# Upgraded from 29 to 65. For free



## 92smokeaccord (Jun 5, 2012)

Yes it's true. Upon being asked to take in some African cichlids I was givin for free a 45 gall tank. Which I used for the Africans and a 65 gal tank with a beautiful stand. So here is befor with my 29gal and after with my 65. 

29gall



To the 65 gall


----------



## badxgillen (Aug 20, 2010)

Nice! Looks alot brighter too, new lighting? I bet the fox face and tang are happy with the new environment. I bet the larger stand is of benefit too especially if you are running a sump.


----------



## 92smokeaccord (Jun 5, 2012)

badxgillen said:


> Nice!
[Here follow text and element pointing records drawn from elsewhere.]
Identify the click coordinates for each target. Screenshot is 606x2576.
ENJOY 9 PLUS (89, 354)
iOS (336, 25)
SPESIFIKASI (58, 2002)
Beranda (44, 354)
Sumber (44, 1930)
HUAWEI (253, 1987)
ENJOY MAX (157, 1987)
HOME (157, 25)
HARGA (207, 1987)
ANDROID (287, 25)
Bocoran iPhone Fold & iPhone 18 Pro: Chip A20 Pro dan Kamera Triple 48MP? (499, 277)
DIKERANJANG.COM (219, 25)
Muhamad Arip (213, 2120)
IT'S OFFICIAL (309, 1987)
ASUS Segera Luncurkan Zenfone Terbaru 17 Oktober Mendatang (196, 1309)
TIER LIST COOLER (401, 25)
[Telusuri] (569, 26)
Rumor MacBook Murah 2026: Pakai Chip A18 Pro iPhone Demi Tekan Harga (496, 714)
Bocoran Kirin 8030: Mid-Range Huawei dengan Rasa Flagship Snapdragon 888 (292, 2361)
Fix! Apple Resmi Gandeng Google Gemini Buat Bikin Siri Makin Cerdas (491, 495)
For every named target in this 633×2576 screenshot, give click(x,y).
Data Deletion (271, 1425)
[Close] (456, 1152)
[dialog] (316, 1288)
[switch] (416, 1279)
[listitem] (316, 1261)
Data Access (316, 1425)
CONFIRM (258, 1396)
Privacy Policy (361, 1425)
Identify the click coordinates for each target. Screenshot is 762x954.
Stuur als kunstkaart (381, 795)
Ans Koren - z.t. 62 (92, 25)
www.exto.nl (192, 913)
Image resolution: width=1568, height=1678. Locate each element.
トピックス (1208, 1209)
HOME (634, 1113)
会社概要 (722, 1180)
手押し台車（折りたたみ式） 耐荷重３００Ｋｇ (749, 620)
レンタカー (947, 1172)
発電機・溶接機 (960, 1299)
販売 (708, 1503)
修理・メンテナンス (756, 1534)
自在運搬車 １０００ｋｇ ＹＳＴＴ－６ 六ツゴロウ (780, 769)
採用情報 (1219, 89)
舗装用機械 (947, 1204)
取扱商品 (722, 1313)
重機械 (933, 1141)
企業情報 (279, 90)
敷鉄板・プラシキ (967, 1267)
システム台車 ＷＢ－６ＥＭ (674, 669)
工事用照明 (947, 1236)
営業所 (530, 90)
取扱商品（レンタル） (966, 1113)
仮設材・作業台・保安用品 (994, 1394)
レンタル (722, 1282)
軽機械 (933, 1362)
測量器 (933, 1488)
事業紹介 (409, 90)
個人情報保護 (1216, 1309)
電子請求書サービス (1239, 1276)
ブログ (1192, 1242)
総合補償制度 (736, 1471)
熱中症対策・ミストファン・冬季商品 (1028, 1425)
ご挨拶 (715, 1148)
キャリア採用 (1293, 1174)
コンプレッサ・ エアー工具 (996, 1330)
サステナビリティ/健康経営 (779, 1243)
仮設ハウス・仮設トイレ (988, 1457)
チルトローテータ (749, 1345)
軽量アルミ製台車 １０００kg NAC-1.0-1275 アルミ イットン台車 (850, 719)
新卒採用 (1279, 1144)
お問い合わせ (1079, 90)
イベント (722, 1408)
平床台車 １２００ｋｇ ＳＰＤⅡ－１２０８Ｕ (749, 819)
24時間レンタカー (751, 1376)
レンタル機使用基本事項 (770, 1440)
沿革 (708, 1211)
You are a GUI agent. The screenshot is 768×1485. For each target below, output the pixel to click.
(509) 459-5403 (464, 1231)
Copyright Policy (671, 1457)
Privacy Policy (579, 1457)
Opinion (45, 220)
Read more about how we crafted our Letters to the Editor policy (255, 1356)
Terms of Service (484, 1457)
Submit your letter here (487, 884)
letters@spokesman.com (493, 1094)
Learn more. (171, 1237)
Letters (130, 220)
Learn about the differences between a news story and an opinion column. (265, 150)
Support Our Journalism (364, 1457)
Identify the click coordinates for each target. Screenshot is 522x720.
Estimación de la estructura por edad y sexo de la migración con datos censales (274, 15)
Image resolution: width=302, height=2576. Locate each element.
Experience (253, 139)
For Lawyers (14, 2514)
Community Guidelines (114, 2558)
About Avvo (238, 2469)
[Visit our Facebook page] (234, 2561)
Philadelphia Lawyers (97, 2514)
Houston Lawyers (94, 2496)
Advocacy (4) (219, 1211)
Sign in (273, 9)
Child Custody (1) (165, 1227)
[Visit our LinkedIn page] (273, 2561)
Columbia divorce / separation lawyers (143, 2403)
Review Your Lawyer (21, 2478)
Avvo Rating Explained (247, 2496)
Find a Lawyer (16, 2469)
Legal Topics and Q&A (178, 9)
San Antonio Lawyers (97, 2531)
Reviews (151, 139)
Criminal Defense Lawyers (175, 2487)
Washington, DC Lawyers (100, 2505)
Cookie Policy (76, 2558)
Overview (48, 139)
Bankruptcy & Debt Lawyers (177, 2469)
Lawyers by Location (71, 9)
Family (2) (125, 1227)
Looks alot brighter too, new lighting? I bet the fox face and tang are happy with the new environment. I bet the larger stand is of benefit too especially if you are running a sump.


It's brighter to a sense. I went from one 150watt hqi to 2 150 watt hqi. they are happier even the copper band is happy as well. Yeah it is sumped but the stand has a separated cabinets.. It's just big enough to house my 30 gallon clothes bin sump...


----------



## badxgillen (Aug 20, 2010)

Looks like a few anemone variants in there too, I have seen some pretty nice anemone themed tanks just full of color amd movment. I personally stick with the maxi minis as they stay small and stay put. But honestly I like em all.


----------



## 92smokeaccord (Jun 5, 2012)

badxgillen said:


> Looks like a few anemone variants in there too, I have seen some pretty nice anemone themed tanks just full of color amd movment. I personally stick with the maxi minis as they stay small and stay put. But honestly I like em all.


Yeah a carpet and a rose bubble tip. I want to make that right ride a nem side. I want some mini maxis so bad.


----------



## badxgillen (Aug 20, 2010)

They are not too terribly expensive, it is just a matter of finding a nice one. If they are colorful they sell fast in the stores and online they can be over color saturated via computer editing. If you are lucky you can find someone who propagates anemones and then you can get a desirable morph that is less expensive.


----------